Il a dit au clergé qu'avant ce qui semblait être "rien ne peut être fait", quelque chose qu'ils devraient faire demain. Et il leur a également dit - sans points de suspension - que la condamnation est inutile, encore moins pour s'excuser. Ne soyez pas obscène. Il les a envoyés au travail, ce qui est leur tour. Pasteurs de l'Eglise, à la pastorale! Organisez et organisez votre peuple. Être des acteurs; être actif; donner l'exemple. Quand un enseignant ose-t-il cela? Quand un enseignant suppose que le sien est tel? Encore une fois, cela n'explique pas, c'est attrayant. Il ne s'agit pas de convaincre qui que ce soit, mais de pousser tout le monde à quelque chose. C'est enseigner; Le seul enseignement que je reconnaisse. Les enseignants servent pour cela ou nous ne servons pour rien, comme le pape.

Il a également eu sa crise ("Arrêtez d'être égoïste!"), Et nous pouvons le mettre dans la série de la construction de son poste d'enseignant. Il faut dire simplement et directement à la personne égoïste de ne plus être égoïste, avec ce mot lourd que le grand professeur a.

Nous disons très souvent qu'il s'agit de forger des compétences chez nos étudiants, puis nous enseignons l'histoire. Pour forger des compétences - que nous pourrions bien appeler, pour nous comprendre, des attitudes - nous devons utiliser notre mot dans un autre sens et dans un autre sens; utiliser d'autres compétences; apporter d'autres fins; Assumer tous les risques. Il ne suffit pas d’être le pape pour parler ainsi; il ne suffit pas non plus d'être enseignant pour atteindre ce type d'objectifs. Francisco a utilisé son investiture comme point pivot, mais il a construit sa parole, son poignard, son outil de travail, son didactisme avec soin et une bonne gestion du temps et de l'espace. Il conférait peu à peu un poids spécifique et savait capitaliser lors de sa première intervention, comme ce boxeur qui atteint finalement la mâchoire. À partir de ce moment-là, je savais que ce qu'il dirait aurait un impact s'il ne commettait pas des erreurs innocentes. A partir de là, il marchait en sécurité. Le même enseignant, jour après jour; Vous devez construire votre mot peu à peu, puis faire attention à ne pas le perdre dans des discours vides éternels, des poids inutiles, des descriptions tautologiques ou des explications dénuées de sens. Savoir l'utiliser et en prendre soin, pour que ce soit utile. Le mot dans les écoles est usé d'être mal utilisé.

Et Francisco se retira, calme et justifié, pour se reposer à nouveau. Les enseignants le mériteront aussi.

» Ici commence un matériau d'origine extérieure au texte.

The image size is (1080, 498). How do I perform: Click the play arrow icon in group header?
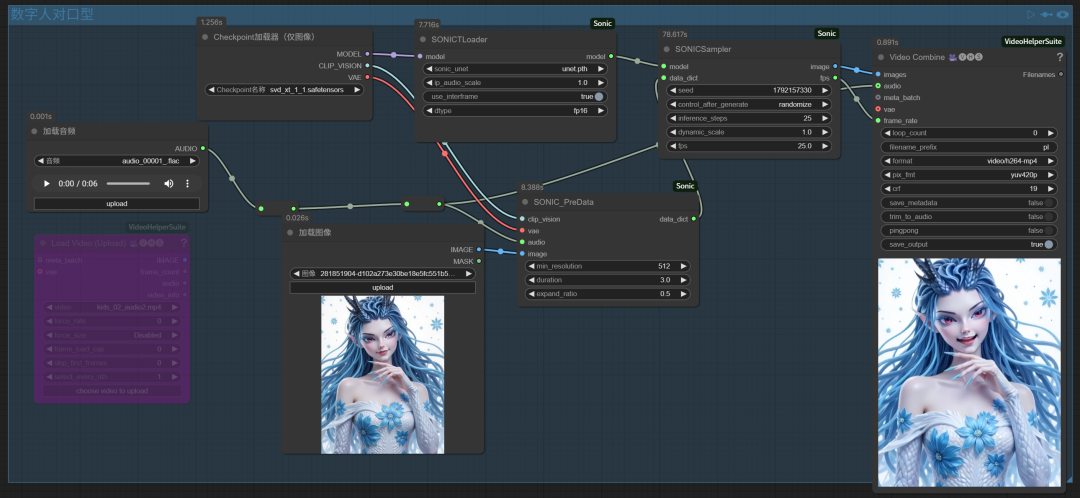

Le mot est à utiliser, semble nous avoir dit Francisco lorsqu'il traverse un pays qui ne gaspille pas de mots. Mais dans le monde en général, le mot est saturé. Nous parlons trop; nous écrivons bêtement; nous publions de manière absurde; nous lisons comme si nous savions dans chaque bar, dans chaque classe et dans chaque taxi ... C'est pourquoi je pense que Francisco nous a laissé un enseignement pédagogique. Il nous a montré comment il opère, qui sait ce qu’il peut former et qui sait aussi ce qu’il doit former; Oh, et il est également pleinement conscient qu'il y aura beaucoup d'opportunités à venir.

Si seulement nous apprenions que, depuis ses 5 jours au Mexique, le monde de l’éducation pourrait être considéré comme heureux.